- **Extrait choisi**:
......

Constitue un acte de concurrence déloyale au préjudice d’un avocat, la mise en relation par Internet des justiciables avec des avocats, alors que la société commerciale exploitant ledit site est détenue par des personnes étrangères à la profession.

par Gaëlle Deharole 4 janvier 2018

Si les professions juridiques ont pu apparaître comme les derniers bastions de résistance face à la libre concurrence au sein du marché (L. Assier-Andrieu (dir.), L’indépendance des avocats, Dalloz, coll. « Les sens du droit », 2015 ; M. Mekki (dir.), L’avenir du notariat, LexisNexis, 2016, spéc. p. 5 et 84), elles paraissent aujourd’hui manifestement soumises au droit de la concurrence (C. Chaserant, S. Harnay, Déréglementer la profession d’avocat en France ?, RIDE 2012/2, p. 147 ; Cons. conc., avis n° 97-A-12 du 17 juin 1997 ; G. Deharo, Libre prestation de services des avocats et activité réservée des notaires, Dalloz avocats 2017. 190 ).

La profession d’avocat est, en effet, exposée à de multiples bouleversements qui sont autant de formes de la compétition sur le marché du droit (G. Deharo, Périmètre du droit : exercice d’une activité de consultation juridique par un consultant, Lexbase, éd. prof., n° 240, du 18 mai 2017, N8207BWU). L’espèce qui a donné lieu à la décision du 14 novembre 2017 en est une nouvelle illustration.

Une société d’avocat, offrant en particulier de défendre les justiciables d’infractions au code de la route, avait constaté qu’une société détenue par des personnes étrangères à la profession d’avocat diffusait par deux sites internet référencés sur Google des informations relatives au conseil juridique et à la mise en relation avec des avocats. Reprochant des actes de concurrence déloyale et parasitaire ainsi que des pratiques commerciales trompeuses, la société d’avocat avait assigné la société exploitant les sites internet devant le tribunal de grande instance de Paris.

......

- **Liste des données**:
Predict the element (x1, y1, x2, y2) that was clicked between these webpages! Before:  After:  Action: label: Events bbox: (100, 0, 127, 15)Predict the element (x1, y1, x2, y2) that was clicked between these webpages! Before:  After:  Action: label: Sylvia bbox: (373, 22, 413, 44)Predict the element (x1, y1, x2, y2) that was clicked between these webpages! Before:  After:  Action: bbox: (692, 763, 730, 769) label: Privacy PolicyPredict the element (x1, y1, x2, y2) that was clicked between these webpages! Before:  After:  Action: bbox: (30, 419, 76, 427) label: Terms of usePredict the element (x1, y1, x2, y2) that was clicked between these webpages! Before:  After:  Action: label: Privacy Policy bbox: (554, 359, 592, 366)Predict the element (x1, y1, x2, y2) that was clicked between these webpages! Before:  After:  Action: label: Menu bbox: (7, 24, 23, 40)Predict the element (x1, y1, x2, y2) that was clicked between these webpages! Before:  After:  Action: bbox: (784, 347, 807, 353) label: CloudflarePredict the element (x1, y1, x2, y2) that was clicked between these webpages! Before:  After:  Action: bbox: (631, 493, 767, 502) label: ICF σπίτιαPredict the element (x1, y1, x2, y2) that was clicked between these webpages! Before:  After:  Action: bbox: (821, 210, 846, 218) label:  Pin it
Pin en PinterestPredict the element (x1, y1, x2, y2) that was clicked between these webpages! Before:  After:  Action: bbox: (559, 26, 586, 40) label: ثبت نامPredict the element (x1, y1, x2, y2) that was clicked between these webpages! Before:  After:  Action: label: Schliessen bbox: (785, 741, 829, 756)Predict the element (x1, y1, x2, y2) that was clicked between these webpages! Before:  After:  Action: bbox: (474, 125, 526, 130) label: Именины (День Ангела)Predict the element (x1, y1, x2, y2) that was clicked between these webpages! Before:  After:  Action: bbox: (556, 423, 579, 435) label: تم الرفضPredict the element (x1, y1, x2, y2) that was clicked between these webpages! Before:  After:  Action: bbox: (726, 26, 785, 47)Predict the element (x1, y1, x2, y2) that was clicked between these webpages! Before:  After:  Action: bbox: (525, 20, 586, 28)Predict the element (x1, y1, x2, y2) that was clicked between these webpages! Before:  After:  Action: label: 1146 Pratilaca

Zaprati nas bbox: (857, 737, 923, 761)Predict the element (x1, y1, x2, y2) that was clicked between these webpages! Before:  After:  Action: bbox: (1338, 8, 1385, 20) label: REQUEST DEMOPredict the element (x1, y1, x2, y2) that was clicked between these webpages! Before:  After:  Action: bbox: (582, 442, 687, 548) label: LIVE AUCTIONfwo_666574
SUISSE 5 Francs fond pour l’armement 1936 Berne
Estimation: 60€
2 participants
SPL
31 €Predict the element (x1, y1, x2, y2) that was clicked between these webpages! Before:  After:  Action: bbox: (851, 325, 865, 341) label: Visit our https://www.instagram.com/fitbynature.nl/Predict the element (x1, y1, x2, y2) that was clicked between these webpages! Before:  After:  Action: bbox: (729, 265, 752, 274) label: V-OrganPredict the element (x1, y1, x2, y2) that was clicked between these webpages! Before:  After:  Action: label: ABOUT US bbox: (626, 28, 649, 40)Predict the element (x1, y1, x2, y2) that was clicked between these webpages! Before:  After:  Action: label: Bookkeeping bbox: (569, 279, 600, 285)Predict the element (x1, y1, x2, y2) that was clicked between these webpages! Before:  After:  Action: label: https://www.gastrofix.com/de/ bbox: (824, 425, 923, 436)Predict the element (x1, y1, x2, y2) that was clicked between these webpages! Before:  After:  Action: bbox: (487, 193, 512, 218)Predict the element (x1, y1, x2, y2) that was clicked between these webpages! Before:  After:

......

- **Travail demandé**:
1. Dans le texte sur la concurrence déloyale envers les avocats, devant quel tribunal la société d’avocat a-t-elle assigné la société exploitant les sites internet ?
2. Prolongez le texte sur la concurrence déloyale envers les avocats en reprenant après sa dernière phrase.

- **Réponses fournies**:
1. Devant le tribunal de grande instance de Paris.

2.
Les premiers juges avaient conclu que la société défenderesse avait commis des actes de concurrence déloyale et l’avaient condamné, sur ce fondement, à verser des dommages et intérêts à la société d’avocats. Toutefois, les demandes plus amples et contraires de cette dernière avaient été rejetées.

C’est la raison pour laquelle la société d’avocats avait interjeté appel du premier jugement. L’appelante sollicitait notamment de la cour d’appel qu’elle dise que la défenderesse diffusait des informations constitutives de démarchage prohibé en vue de donner des consultations juridiques par personnes interposées. Aussi, la publicité faite pour des prestations juridiques par une personne qui ne figure pas au rang des personnes autorisées à donner des consultations juridiques était illicite. Il était encore demandé à la cour d’appel de constater que la défenderesse proposait aux internautes de souscrire une prestation ayant un objet illicite et se livrait à une activité de commerce électronique visant des services d’assistance et de représentation en justice.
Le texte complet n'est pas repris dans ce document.